Exercise goal:
Within the records below is a range that opens at the line with "[group] (104, 259)" and closes at the line with "Review-uri [button] (39, 1560)". Return that range word for word, both ends included, and only that range.

Pixel coordinate grounding data:
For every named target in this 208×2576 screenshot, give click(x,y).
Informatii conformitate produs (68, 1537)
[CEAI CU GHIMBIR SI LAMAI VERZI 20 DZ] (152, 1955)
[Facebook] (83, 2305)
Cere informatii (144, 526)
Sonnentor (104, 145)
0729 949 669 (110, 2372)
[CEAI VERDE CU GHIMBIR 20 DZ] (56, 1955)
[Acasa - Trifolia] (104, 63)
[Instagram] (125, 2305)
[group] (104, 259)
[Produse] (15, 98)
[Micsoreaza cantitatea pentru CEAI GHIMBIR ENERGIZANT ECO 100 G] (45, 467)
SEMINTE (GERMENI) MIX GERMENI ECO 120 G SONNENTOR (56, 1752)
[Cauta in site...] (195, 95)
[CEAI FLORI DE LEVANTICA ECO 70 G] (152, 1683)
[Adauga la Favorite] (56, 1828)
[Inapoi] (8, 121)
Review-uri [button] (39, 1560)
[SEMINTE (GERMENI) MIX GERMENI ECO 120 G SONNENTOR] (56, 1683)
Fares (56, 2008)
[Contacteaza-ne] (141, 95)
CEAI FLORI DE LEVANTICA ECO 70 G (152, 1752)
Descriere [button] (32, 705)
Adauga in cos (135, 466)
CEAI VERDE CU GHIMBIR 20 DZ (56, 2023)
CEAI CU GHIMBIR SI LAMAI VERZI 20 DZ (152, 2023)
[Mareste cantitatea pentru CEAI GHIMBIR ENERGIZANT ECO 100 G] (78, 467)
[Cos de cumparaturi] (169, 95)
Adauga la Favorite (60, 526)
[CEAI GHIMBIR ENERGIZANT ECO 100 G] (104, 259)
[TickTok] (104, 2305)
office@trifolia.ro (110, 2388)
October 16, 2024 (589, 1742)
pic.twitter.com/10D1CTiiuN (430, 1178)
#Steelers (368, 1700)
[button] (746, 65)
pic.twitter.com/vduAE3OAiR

Expected output:
[group] (104, 259)
[Produse] (15, 98)
[Micsoreaza cantitatea pentru CEAI GHIMBIR ENERGIZANT ECO 100 G] (45, 467)
SEMINTE (GERMENI) MIX GERMENI ECO 120 G SONNENTOR (56, 1752)
[Cauta in site...] (195, 95)
[CEAI FLORI DE LEVANTICA ECO 70 G] (152, 1683)
[Adauga la Favorite] (56, 1828)
[Inapoi] (8, 121)
Review-uri [button] (39, 1560)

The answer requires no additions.